=== Begin Enclosure ===

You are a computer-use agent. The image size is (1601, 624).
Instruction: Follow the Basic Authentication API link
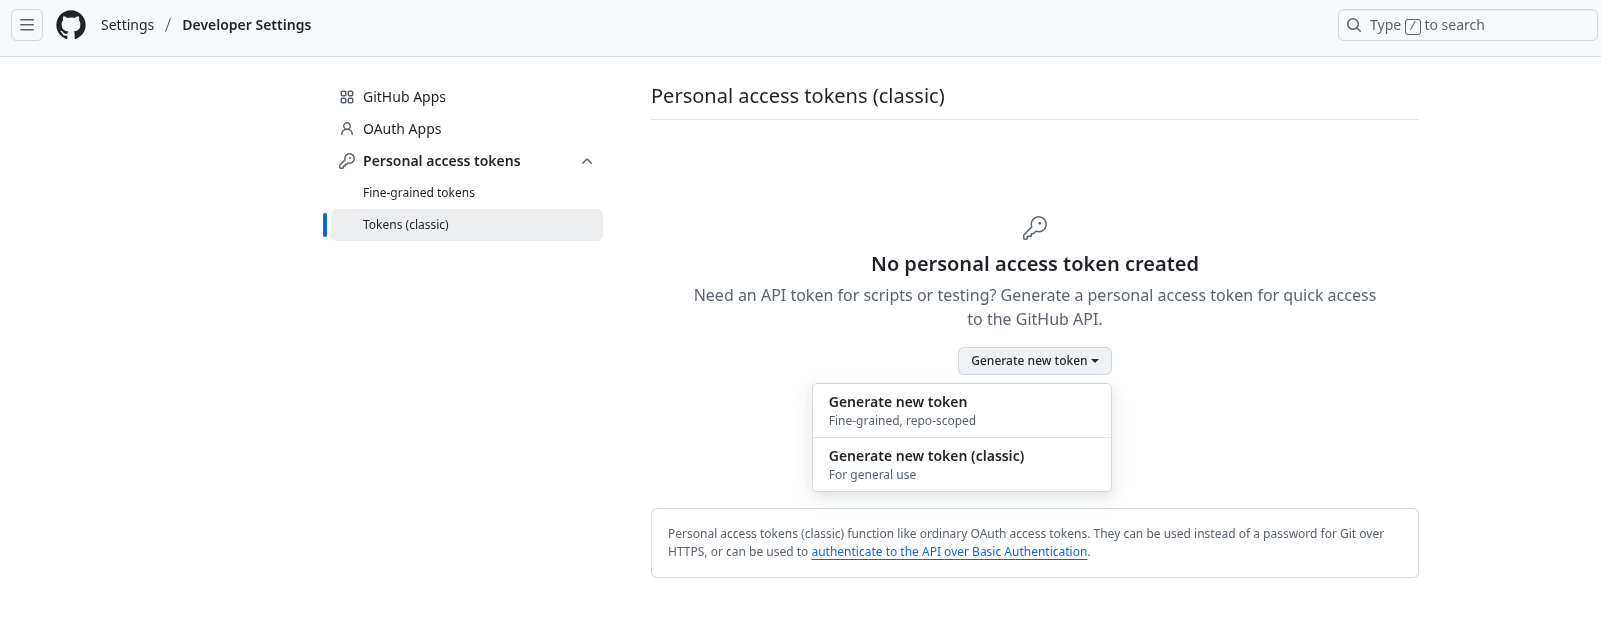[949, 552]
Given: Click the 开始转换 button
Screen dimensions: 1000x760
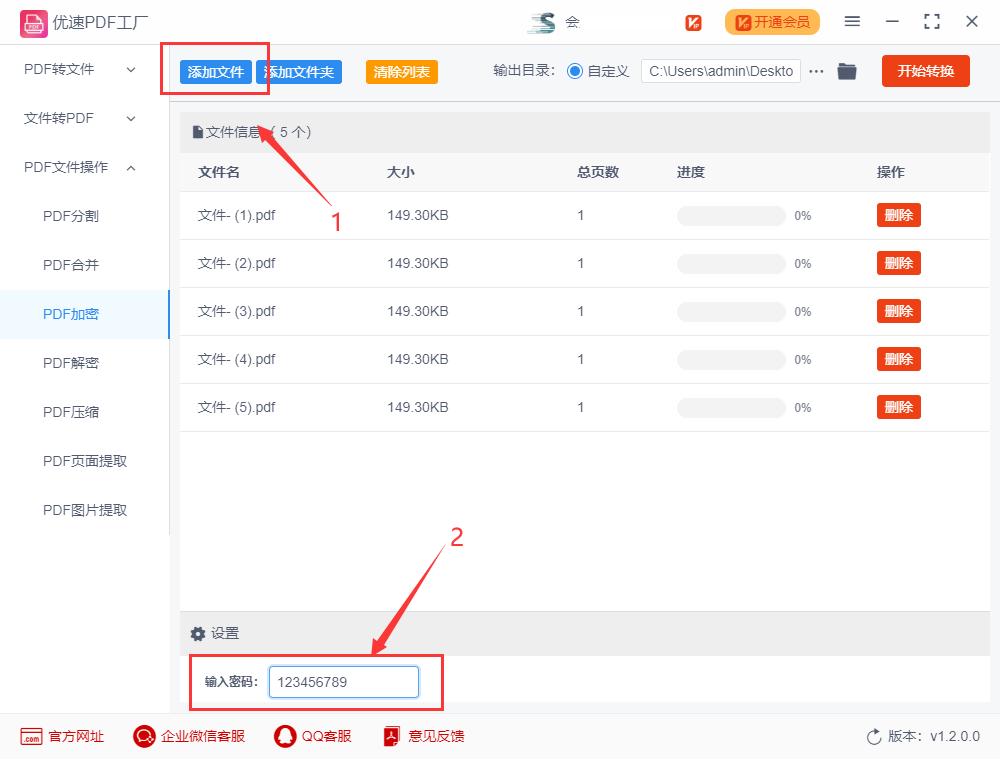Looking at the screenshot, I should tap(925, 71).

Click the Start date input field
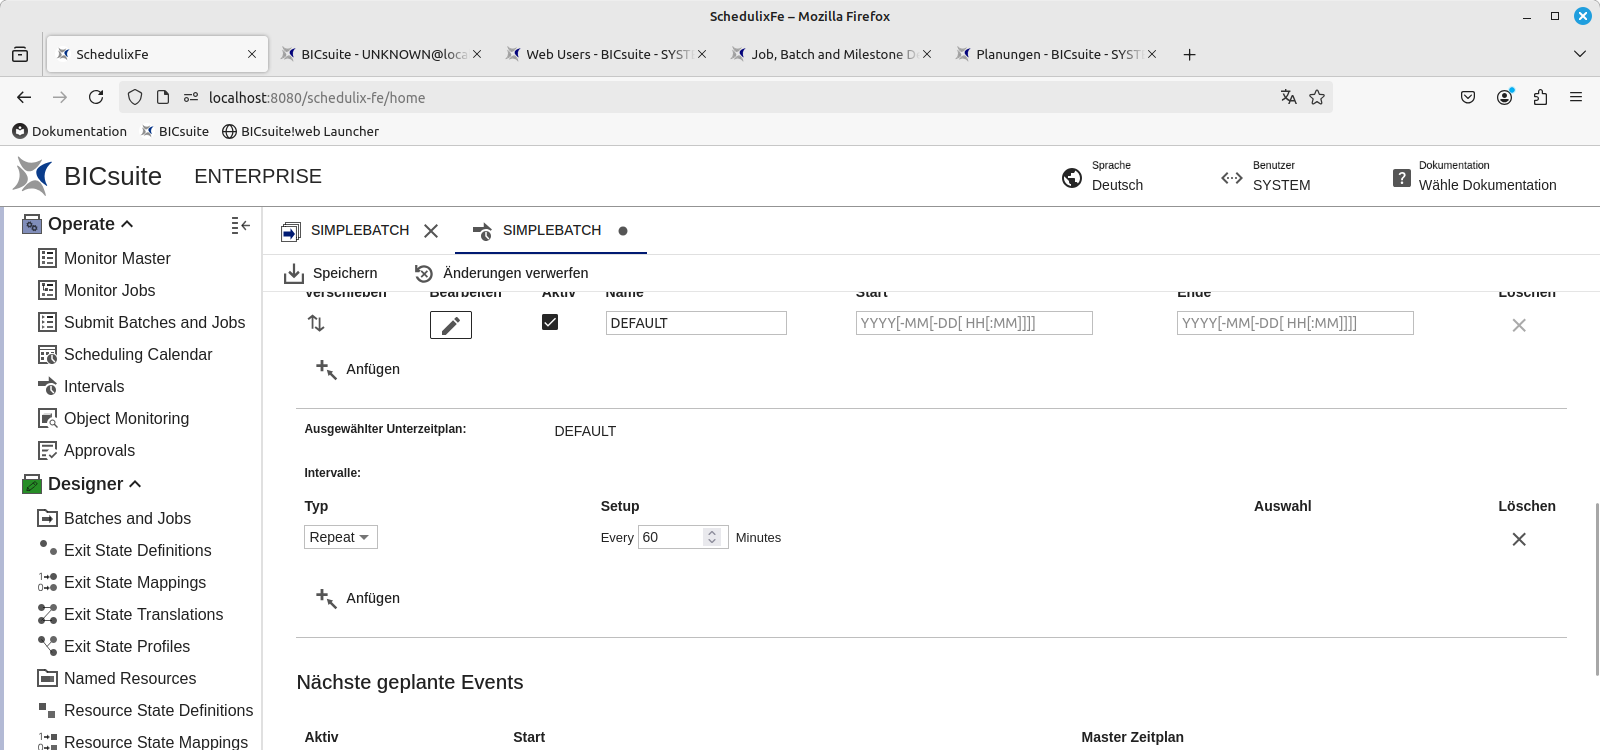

=== End Enclosure ===

■ To do
With the pictures omitted, repeat the full set of records above exactly.

■ Solution for this problem
You are a computer-use agent. The image size is (1601, 624).
Instruction: Follow the Basic Authentication API link
[949, 552]
Given: Click the 开始转换 button
Screen dimensions: 1000x760
Looking at the screenshot, I should tap(925, 71).

Click the Start date input field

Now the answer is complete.